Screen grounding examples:
>>>

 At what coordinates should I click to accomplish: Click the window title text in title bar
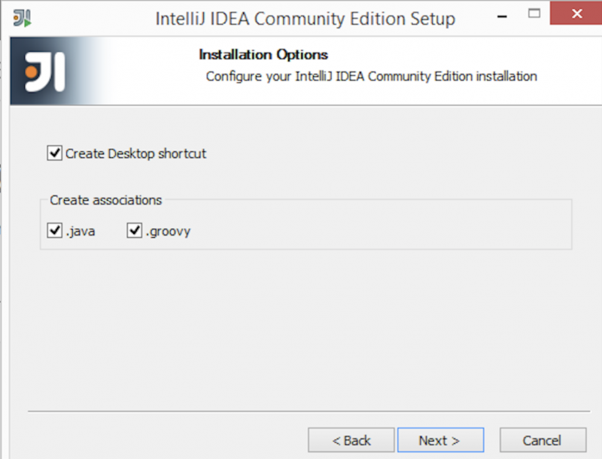point(305,19)
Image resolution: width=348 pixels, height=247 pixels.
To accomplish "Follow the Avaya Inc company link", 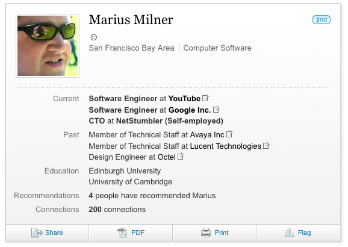I will 207,135.
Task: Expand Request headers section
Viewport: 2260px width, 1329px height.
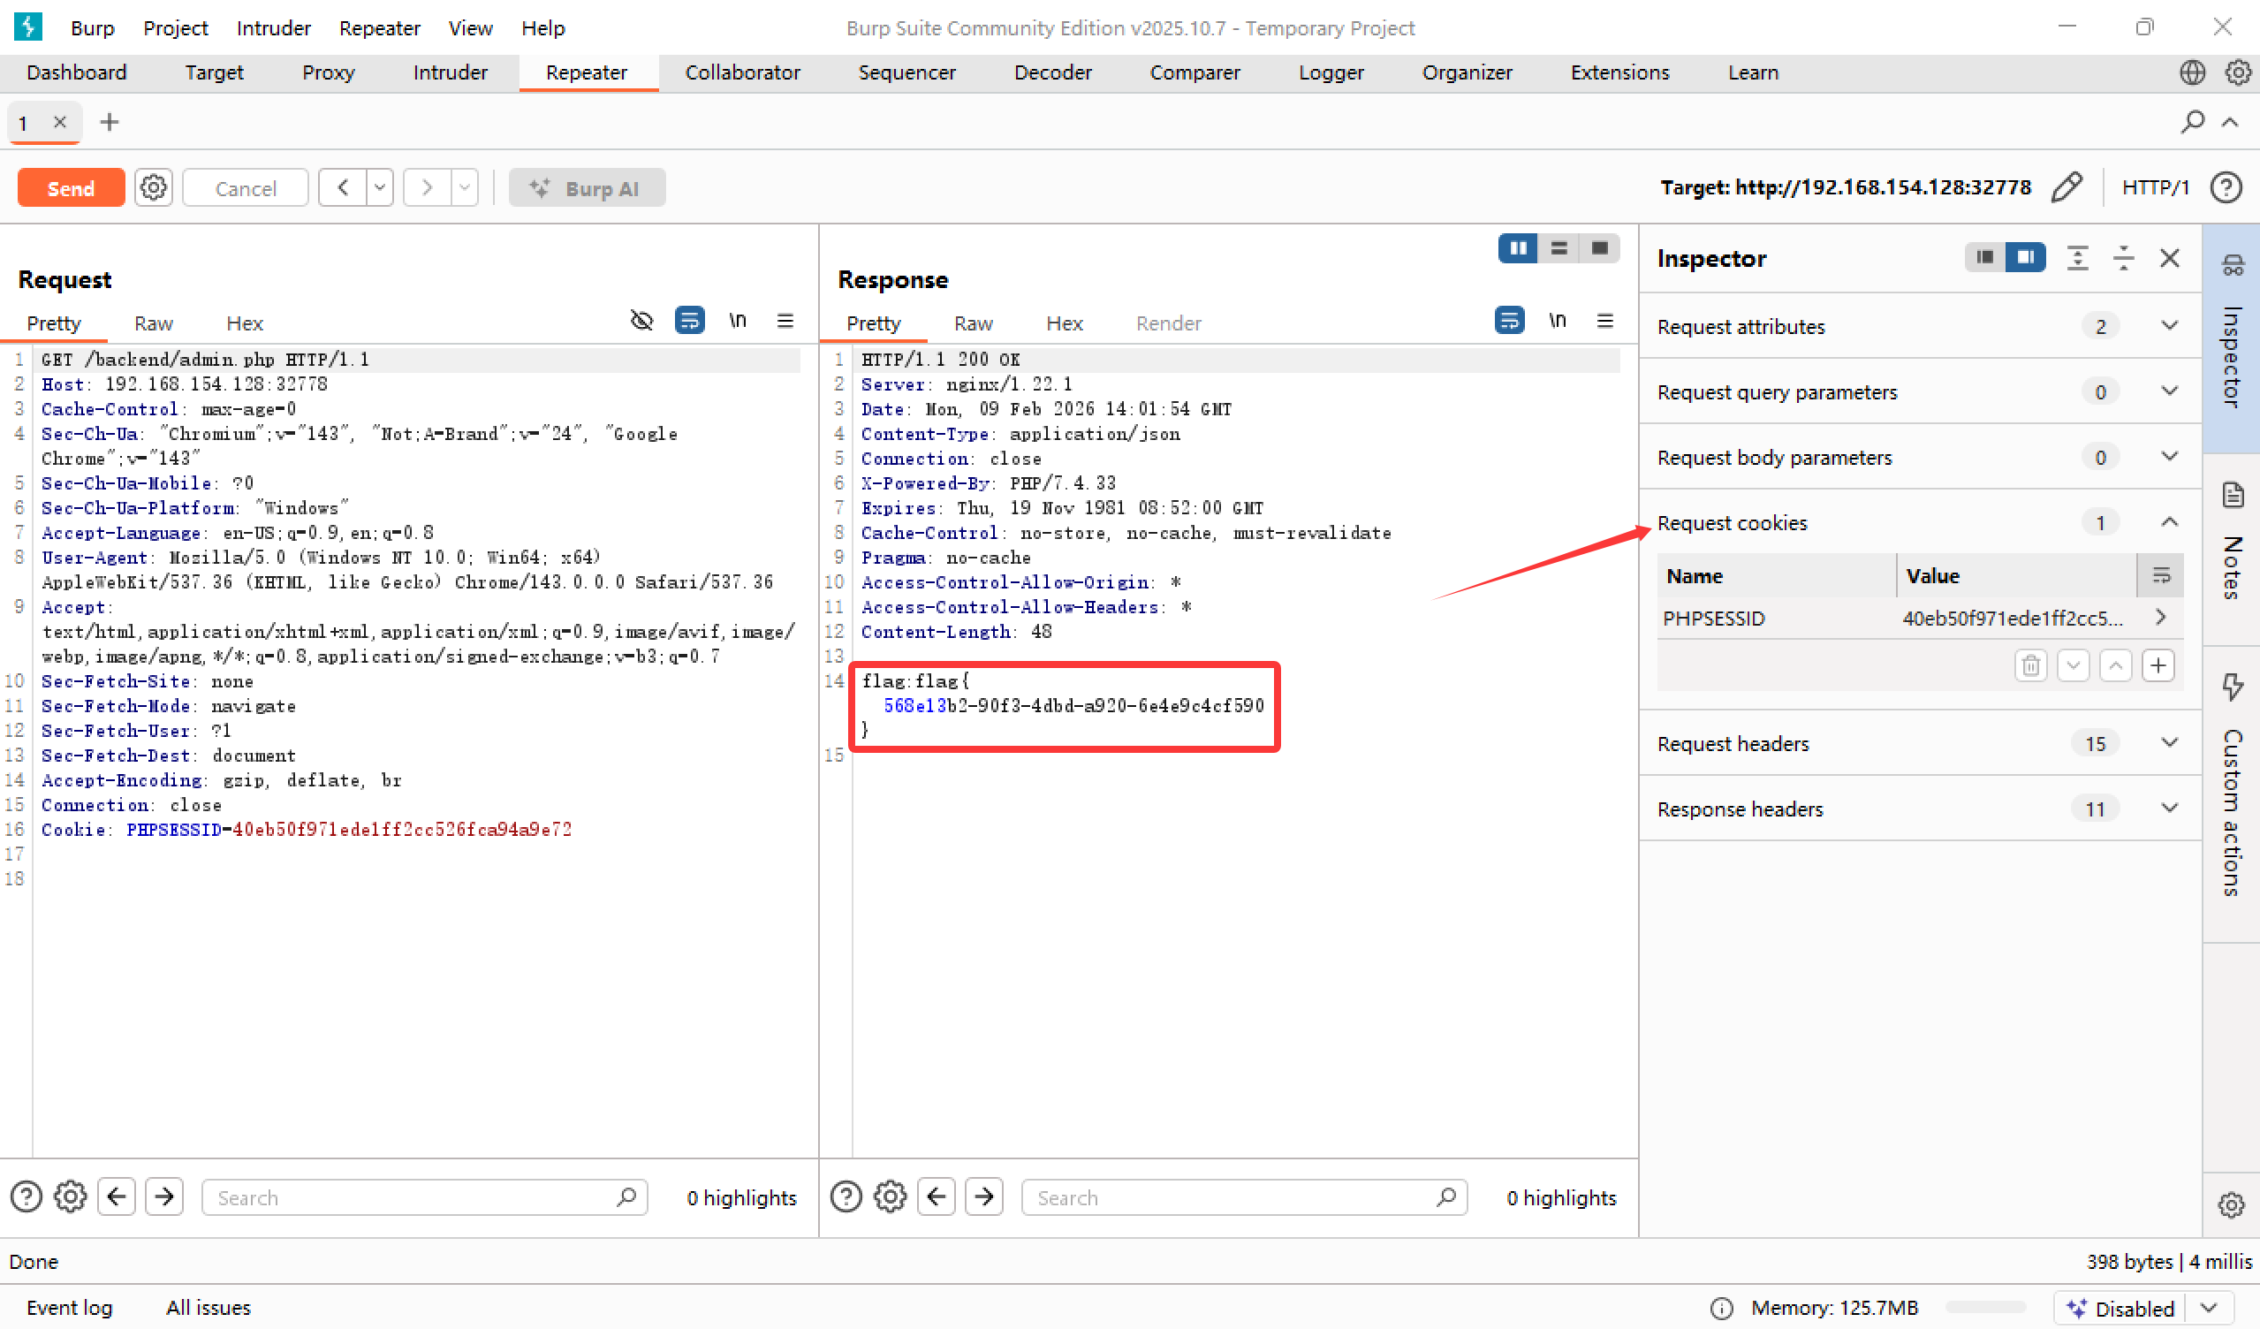Action: point(2169,743)
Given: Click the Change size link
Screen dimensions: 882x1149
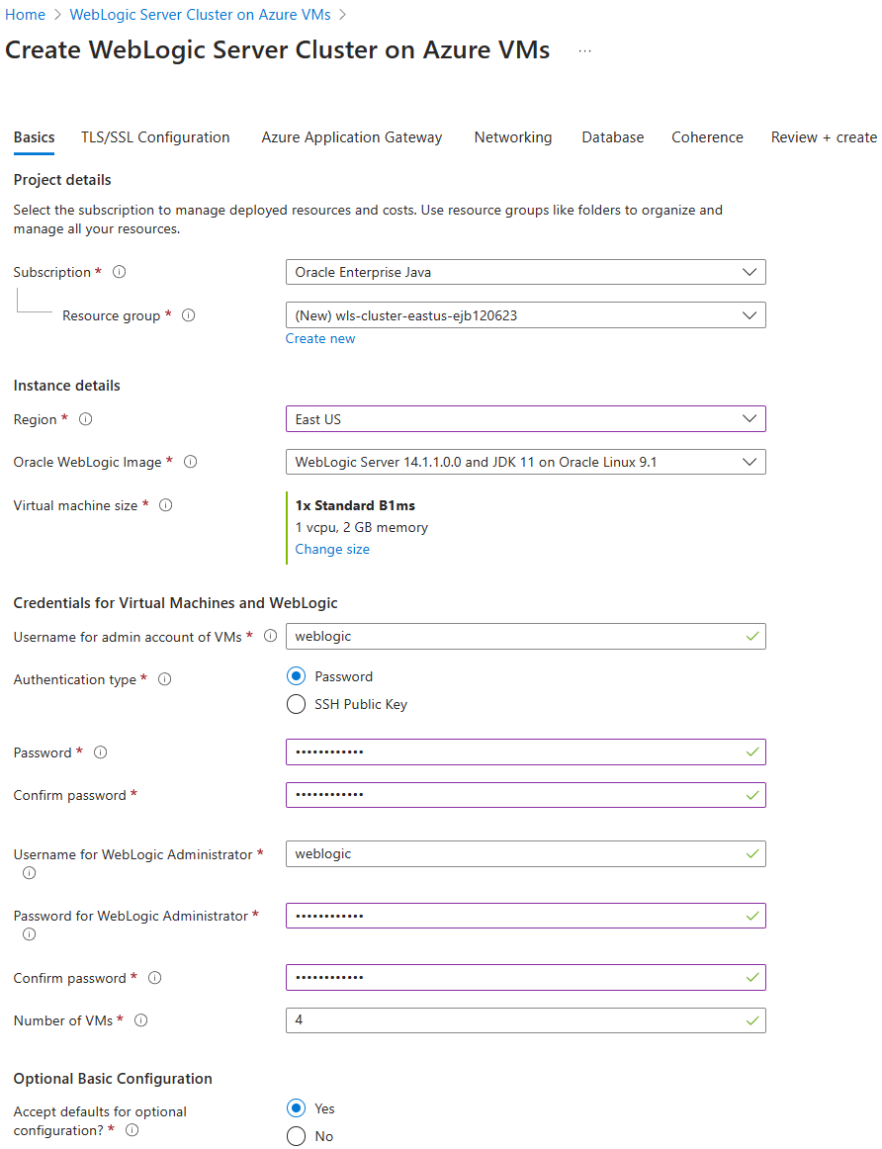Looking at the screenshot, I should coord(332,549).
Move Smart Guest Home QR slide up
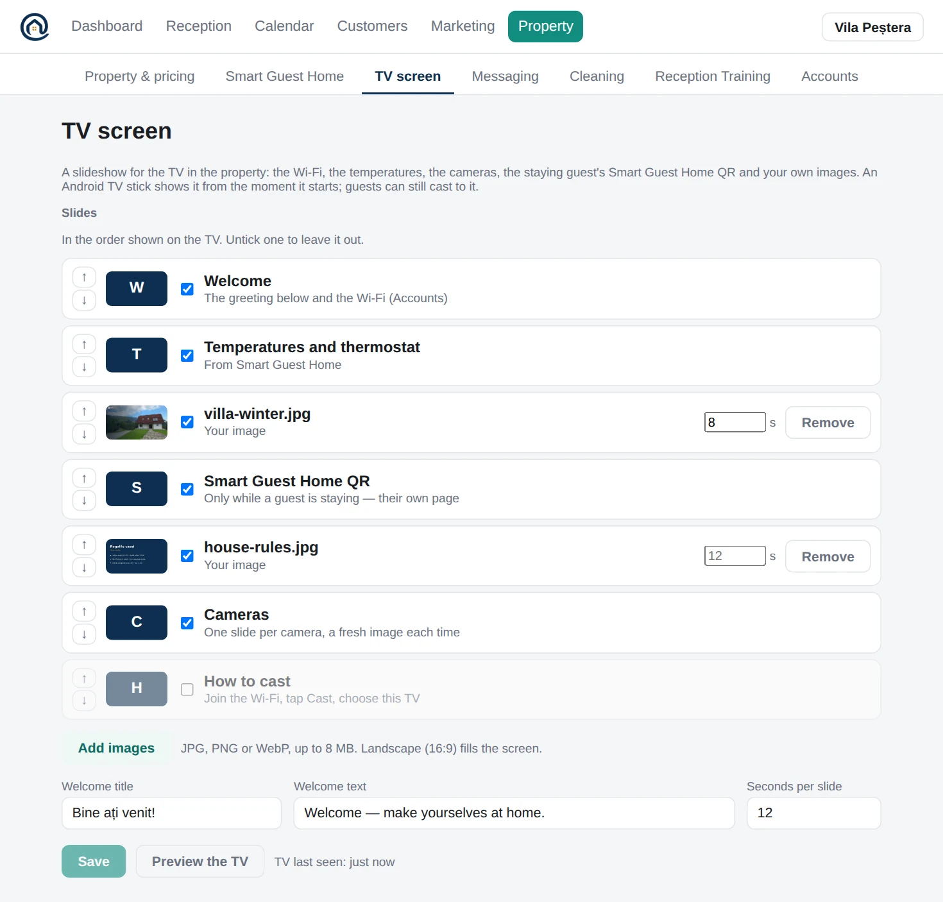The height and width of the screenshot is (902, 943). (84, 478)
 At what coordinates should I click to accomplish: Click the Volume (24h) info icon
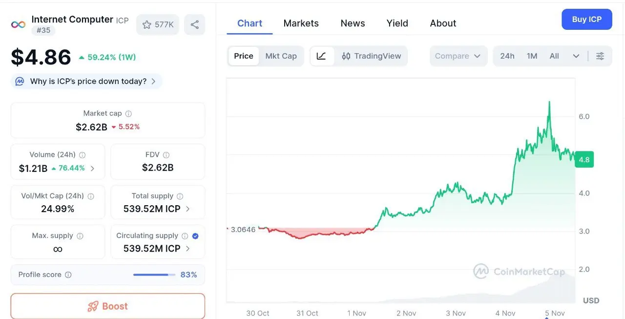click(x=83, y=155)
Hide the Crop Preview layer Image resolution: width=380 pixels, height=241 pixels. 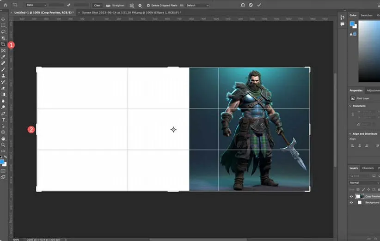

<<<

● Problem details:
Find every line of the data above that contains the word "what" and copy each one.

● Answer in full:
 At what coordinates should I click to accomplish: Click the window title text in title bar
 At what coordinates should I click to accomplish: Click the Volume (24h) info icon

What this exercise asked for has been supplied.